Nope. Purity is way middlebrow. And that’s okay!

Purity is the most complex of Franzen’s big novels, but it’s still nowhere near as complex as Infinite Jest. Franzen’s strength is characters; DFW’s strength was, like, everything, so to see them both trotted out as “highbrow” is kind of weird! Infinite Jest is perceived as being inaccessible (my thoughts on that) and it’s certainly experimental. The only way to put the story together is to finish all 1,096 pages then go directly back to page 1, because the end is the beginning is the end. Purity is relatively linear. Like The Corrections and Freedom, there are multiple narrators, with some flashbacks and family history. There are more narrative threads in Purity, and more pieces to put together, and they don’t come together as easily, but it’s no trouble to follow the story.

Jason talks about Virginia Woolf’s assertion that the highbrow exists to reflect the lowbrow society, because those lowbrows can’t do it themselves. Franzen is known for writing about “big issues” and society and culture and all that. Like the narrative structure, I found that the “issues” in Purity were presented in more interesting ways than his previous novels. Chip’s Lithuanian adventures in The Corrections could only be satire. The child-free rants in Freedom could only be, well, rants. Purity mashes up German history and recent American scandal in a way that’s kind of outrageous but also realistic. The parallels between cold war Germany and the quasi-Wikileaks organization Purity works for aren’t shoved down our throats. All that said, Purity isn’t nearly as ambitious as Infinite Jest, which examines society in the 90s by comparing it to society in 2010, which is pretty crazy for a book published in 1996.

Franzen’s built up this highbrow persona (or, the media has,) but once you get into his work, it’s funnier, more accessible, and more comforting than you might expect.

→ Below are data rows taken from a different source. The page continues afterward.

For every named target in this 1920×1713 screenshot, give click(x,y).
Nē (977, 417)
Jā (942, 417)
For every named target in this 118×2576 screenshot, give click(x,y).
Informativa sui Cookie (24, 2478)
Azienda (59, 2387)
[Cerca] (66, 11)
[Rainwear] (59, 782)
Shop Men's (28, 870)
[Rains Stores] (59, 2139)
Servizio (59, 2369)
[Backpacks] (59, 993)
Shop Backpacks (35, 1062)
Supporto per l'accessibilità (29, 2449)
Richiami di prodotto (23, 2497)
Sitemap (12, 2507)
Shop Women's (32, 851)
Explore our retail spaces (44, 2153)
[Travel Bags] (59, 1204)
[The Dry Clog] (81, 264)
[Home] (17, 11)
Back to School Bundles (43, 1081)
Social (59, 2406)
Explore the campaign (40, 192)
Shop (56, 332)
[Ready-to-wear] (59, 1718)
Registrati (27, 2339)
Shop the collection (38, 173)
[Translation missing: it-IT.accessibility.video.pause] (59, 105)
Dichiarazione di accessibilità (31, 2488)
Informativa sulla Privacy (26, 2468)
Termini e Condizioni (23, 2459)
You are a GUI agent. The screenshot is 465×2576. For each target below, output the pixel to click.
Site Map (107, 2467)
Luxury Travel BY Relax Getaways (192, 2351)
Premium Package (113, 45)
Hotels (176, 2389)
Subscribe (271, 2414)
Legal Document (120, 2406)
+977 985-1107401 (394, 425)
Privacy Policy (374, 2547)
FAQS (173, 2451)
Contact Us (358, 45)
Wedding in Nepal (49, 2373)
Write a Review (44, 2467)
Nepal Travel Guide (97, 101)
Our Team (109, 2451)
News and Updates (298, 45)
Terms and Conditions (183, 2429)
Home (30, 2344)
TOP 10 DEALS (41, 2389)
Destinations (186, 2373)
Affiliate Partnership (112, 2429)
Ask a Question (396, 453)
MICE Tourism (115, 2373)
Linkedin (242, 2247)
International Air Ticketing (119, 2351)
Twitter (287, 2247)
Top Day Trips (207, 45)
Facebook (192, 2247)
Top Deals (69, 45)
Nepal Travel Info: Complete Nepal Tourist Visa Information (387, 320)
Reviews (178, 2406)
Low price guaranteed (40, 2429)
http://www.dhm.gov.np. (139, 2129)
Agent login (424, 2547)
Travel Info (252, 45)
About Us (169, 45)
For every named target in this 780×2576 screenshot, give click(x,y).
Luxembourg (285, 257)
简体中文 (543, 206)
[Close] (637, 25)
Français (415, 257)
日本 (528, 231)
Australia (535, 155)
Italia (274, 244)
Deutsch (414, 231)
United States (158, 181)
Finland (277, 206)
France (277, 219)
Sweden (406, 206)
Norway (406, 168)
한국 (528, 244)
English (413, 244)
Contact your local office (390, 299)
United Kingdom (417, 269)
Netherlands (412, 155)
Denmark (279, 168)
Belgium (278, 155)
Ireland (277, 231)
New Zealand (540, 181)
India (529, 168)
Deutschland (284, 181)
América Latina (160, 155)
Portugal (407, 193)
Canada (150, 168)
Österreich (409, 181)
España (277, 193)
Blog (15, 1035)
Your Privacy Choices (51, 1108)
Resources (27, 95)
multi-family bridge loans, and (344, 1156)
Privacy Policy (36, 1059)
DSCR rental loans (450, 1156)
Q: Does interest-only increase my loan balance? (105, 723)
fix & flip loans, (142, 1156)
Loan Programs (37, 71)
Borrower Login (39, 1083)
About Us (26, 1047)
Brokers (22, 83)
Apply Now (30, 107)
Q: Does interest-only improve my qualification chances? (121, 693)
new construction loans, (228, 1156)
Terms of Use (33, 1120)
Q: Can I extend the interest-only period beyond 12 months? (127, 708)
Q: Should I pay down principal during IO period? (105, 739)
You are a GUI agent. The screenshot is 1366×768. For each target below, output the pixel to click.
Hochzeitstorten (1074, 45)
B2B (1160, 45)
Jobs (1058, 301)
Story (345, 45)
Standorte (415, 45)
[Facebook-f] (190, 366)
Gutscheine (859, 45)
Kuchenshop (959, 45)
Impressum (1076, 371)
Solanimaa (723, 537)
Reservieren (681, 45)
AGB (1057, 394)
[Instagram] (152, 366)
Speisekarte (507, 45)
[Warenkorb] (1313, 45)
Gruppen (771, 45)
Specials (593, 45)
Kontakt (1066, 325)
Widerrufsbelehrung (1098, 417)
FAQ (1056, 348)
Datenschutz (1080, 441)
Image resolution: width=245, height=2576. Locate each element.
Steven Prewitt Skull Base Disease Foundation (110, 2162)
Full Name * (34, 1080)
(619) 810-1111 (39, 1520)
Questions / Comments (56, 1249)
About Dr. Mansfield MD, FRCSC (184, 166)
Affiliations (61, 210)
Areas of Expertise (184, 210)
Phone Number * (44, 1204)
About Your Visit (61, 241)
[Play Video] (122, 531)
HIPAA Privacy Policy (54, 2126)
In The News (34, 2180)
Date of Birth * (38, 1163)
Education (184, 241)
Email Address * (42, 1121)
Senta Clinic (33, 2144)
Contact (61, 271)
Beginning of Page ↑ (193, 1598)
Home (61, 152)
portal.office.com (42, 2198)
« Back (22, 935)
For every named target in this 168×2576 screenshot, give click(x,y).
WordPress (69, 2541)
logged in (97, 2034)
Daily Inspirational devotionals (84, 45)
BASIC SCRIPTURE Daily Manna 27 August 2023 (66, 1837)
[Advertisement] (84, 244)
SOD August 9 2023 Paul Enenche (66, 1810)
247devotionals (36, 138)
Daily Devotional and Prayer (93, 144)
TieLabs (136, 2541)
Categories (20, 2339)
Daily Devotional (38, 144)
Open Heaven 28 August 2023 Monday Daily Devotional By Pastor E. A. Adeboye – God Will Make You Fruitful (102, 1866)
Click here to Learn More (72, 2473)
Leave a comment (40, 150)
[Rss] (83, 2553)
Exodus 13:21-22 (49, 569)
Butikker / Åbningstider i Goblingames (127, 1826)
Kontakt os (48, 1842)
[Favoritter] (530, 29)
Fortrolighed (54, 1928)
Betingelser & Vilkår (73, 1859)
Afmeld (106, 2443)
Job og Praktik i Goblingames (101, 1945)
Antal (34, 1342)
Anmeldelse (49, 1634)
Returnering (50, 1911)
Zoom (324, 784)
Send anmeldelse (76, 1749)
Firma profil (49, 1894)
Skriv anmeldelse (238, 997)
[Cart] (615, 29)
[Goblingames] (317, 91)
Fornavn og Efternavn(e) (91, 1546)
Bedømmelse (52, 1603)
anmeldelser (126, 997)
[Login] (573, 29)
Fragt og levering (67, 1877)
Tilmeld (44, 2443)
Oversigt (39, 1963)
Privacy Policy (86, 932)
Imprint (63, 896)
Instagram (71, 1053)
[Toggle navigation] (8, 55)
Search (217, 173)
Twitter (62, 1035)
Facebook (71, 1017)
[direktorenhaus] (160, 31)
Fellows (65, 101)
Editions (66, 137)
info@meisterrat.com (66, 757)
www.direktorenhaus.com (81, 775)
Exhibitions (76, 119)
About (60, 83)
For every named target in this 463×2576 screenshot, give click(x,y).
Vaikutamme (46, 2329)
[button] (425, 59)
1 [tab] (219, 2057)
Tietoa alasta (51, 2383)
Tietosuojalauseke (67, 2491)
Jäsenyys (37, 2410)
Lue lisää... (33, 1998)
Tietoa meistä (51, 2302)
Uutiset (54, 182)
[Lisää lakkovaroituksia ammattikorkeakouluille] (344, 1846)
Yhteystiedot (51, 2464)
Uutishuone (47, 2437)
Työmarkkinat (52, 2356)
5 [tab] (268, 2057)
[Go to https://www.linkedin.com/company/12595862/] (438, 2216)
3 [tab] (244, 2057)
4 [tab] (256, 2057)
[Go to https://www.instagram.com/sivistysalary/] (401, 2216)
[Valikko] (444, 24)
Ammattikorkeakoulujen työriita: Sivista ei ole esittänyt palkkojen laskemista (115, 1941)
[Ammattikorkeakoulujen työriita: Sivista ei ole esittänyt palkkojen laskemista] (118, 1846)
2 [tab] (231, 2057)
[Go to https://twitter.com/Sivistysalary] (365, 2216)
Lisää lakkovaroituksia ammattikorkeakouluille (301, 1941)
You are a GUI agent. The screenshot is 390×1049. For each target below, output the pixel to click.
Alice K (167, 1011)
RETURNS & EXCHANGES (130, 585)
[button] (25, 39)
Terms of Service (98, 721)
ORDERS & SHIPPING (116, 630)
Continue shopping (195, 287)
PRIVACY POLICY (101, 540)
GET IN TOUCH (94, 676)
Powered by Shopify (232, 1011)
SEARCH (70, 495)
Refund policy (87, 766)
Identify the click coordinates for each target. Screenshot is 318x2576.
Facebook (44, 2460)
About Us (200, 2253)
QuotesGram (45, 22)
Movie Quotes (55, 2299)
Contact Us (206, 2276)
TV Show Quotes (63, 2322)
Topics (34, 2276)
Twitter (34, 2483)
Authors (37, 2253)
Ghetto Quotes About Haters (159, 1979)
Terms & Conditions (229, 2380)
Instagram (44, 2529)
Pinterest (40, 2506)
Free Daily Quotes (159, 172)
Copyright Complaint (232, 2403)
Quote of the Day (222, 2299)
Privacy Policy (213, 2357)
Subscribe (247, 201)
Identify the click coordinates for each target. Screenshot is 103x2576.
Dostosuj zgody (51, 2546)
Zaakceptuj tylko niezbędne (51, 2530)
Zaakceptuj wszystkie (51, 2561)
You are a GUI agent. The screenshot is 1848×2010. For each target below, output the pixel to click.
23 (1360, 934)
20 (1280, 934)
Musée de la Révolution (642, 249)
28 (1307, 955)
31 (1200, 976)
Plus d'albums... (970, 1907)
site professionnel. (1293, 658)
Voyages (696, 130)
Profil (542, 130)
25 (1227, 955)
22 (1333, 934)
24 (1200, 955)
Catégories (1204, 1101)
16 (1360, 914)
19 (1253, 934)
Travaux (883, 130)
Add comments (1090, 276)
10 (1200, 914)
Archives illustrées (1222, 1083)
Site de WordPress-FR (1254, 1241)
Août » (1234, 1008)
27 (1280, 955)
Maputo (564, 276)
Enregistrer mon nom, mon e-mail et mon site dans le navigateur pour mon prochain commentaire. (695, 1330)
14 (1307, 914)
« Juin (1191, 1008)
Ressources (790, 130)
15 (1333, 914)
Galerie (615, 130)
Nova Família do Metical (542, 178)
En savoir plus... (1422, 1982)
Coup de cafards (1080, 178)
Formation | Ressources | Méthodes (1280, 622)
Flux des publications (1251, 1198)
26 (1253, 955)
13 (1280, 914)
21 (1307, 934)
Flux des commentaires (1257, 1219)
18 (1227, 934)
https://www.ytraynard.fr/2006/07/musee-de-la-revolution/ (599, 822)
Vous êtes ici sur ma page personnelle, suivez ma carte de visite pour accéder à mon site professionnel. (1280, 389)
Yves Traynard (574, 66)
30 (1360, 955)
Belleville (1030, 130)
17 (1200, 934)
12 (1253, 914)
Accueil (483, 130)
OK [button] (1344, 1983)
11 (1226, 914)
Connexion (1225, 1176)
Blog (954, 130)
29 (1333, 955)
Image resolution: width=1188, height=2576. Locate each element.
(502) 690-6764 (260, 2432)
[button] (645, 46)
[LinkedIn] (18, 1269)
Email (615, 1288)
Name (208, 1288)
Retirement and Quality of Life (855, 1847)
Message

Reading DFW was more accessible than I thought it would be too, and more hilarious, but not comforting at all. I haven’t read a word of his since I read his short story Incarnations of Burned Children nearly two years ago, because I’m still reeling. SincePurity, my reading has been a veritable Franztravaganza: I read (not reread!) The Corrections and listened to The Discomfort Zone (read by the author) and am making plans to read How To Be Alone and/or Strong Motion soon.

If you really want me to prove Franzen’s middlebrow status, ask me to review The Corrections by comparing it to a Jennifer Weiner’s Fly Away Home. They’re basically the same story, minus the Lithuanians and lesbians: parents’ fuck-ups expose how fucked up their children are, mothers fixate on one last family gathering, sexual deviance and hilarity ensue. I think if they’d read each other’s books, they could put their whole feud to rest.

I guess this isn’t really a revelation. We knew it the minute Oprah chose him for her book club: Franzen writes excellent, readable, insightful, middlebrow fiction. And most days, like most people, I’ll take the middlebrow.

Purity by Jonathan Franzen (Review #2)

Fifty Shades of Franzen

Hey, did you know that Jonathan Franzen can’t write sex? He was even nominated for bad sex award a few years back.

You think I’d be all over this kind of criticism, but no. It’s stupid and lazy. Not just because the quotes are taken out of context and so rendered almost meaningless, but because it assumes that the only reason for a sex scene in a novel is to arouse the reader. Which… no. Sex can be bad. Gross. Awkward. Sometimes sex is a way to say goodbye, or a way to give in, or give up. It’s not always sexy. And novels? They’re just like real life! Sex scenes shouldn’t all be sexy and steamy and politically correct because life isn’t that way.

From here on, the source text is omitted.